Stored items

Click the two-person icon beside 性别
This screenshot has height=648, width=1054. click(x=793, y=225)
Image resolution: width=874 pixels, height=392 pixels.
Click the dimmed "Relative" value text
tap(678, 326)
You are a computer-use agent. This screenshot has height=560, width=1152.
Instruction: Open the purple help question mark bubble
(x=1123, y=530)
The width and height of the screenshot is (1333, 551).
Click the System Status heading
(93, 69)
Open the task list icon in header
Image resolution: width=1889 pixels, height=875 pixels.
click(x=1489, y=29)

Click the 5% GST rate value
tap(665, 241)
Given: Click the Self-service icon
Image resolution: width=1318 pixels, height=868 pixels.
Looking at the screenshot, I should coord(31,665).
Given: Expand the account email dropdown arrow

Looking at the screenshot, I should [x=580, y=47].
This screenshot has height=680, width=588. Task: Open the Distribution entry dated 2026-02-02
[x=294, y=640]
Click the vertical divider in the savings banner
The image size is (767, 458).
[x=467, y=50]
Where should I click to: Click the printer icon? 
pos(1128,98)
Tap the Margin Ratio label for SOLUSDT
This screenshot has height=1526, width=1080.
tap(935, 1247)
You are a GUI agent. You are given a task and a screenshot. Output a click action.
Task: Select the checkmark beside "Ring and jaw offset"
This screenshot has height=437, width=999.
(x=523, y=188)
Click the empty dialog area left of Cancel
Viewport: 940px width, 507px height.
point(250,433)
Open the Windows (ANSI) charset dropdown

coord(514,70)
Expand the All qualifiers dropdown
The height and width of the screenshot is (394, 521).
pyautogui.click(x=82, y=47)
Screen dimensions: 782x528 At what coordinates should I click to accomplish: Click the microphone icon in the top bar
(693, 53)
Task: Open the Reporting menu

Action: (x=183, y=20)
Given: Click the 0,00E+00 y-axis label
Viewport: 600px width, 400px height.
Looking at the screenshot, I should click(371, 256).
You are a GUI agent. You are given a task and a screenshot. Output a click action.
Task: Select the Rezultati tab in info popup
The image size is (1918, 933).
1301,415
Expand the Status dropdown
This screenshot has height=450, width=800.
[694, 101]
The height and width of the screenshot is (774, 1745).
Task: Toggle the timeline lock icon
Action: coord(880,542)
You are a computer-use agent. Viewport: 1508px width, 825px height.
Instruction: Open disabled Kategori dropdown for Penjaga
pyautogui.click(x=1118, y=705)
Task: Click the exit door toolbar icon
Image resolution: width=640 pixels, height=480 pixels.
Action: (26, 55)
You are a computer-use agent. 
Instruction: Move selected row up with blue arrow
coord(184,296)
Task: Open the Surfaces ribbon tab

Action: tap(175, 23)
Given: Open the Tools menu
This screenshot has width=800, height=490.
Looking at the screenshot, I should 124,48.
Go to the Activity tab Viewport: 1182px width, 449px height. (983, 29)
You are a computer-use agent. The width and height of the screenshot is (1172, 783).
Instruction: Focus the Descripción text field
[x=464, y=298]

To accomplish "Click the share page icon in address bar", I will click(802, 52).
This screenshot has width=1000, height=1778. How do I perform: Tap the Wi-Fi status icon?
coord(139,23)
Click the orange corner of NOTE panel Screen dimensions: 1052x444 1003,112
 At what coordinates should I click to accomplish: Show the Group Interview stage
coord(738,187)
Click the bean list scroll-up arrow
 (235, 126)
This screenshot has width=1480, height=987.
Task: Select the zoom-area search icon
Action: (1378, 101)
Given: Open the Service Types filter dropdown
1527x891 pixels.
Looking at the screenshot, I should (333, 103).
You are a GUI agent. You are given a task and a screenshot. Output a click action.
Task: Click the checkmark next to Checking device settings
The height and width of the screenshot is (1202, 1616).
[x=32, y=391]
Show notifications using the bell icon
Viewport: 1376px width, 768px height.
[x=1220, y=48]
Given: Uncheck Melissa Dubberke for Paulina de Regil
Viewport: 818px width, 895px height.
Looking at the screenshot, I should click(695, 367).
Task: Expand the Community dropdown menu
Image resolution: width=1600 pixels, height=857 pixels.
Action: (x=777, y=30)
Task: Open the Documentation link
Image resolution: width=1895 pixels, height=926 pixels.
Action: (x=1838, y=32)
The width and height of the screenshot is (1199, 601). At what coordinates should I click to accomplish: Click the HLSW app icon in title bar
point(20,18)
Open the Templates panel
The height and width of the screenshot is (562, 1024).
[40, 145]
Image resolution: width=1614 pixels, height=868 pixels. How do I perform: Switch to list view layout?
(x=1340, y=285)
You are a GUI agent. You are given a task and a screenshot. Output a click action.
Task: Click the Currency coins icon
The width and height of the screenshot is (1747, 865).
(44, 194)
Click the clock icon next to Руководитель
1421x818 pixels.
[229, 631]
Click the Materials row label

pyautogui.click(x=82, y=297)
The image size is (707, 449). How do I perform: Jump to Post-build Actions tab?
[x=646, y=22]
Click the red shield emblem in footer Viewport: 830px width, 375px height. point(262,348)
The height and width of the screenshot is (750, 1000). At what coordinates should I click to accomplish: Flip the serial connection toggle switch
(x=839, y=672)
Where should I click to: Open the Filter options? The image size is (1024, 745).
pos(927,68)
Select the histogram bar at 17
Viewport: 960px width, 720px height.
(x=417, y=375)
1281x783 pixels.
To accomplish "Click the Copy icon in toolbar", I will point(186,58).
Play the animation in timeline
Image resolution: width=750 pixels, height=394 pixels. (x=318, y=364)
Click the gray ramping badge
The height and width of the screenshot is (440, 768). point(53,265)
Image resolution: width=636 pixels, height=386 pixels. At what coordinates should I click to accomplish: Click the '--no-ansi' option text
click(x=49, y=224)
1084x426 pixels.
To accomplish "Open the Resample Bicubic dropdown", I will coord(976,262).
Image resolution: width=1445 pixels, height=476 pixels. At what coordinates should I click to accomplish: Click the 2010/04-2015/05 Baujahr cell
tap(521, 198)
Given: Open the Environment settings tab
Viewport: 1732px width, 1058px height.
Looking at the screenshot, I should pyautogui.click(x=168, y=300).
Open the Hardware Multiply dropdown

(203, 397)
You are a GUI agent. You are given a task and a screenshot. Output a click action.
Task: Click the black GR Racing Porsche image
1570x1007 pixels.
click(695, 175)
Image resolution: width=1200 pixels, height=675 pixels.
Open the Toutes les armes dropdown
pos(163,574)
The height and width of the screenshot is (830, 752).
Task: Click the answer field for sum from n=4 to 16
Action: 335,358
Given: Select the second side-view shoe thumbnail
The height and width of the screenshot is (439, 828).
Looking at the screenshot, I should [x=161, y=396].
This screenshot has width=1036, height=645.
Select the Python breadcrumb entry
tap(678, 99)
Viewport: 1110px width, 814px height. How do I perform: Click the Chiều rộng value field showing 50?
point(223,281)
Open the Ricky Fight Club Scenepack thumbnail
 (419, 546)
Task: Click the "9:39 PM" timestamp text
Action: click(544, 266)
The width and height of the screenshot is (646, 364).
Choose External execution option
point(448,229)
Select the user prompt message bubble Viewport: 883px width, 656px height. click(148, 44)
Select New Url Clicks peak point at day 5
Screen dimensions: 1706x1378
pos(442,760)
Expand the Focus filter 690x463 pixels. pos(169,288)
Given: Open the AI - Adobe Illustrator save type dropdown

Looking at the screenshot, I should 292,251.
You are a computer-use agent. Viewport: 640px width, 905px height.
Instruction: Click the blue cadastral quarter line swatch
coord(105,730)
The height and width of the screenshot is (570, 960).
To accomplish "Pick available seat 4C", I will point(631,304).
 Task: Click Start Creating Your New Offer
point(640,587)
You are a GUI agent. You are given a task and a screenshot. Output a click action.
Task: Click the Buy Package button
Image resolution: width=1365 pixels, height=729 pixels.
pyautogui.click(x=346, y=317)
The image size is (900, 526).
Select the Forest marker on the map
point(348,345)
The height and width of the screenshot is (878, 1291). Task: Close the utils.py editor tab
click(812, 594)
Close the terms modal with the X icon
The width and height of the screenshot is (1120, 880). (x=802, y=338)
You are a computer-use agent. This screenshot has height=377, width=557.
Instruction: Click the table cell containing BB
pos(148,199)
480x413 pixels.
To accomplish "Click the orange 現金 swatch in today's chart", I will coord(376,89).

**YOUR TASK:** After locating the line with "Viewport: 818px width, 895px height." above, return that line and every later line through the one with "Task: Click the Currency coins icon", word for word and with nothing else.

**ANSWER FOR THIS EXERCISE:**
Viewport: 818px width, 895px height.
Looking at the screenshot, I should click(695, 367).
Task: Expand the Community dropdown menu
Image resolution: width=1600 pixels, height=857 pixels.
Action: (x=777, y=30)
Task: Open the Documentation link
Image resolution: width=1895 pixels, height=926 pixels.
Action: (x=1838, y=32)
The width and height of the screenshot is (1199, 601). At what coordinates should I click to accomplish: Click the HLSW app icon in title bar
point(20,18)
Open the Templates panel
The height and width of the screenshot is (562, 1024).
[40, 145]
Image resolution: width=1614 pixels, height=868 pixels. How do I perform: Switch to list view layout?
(x=1340, y=285)
You are a GUI agent. You are given a task and a screenshot. Output a click action.
Task: Click the Currency coins icon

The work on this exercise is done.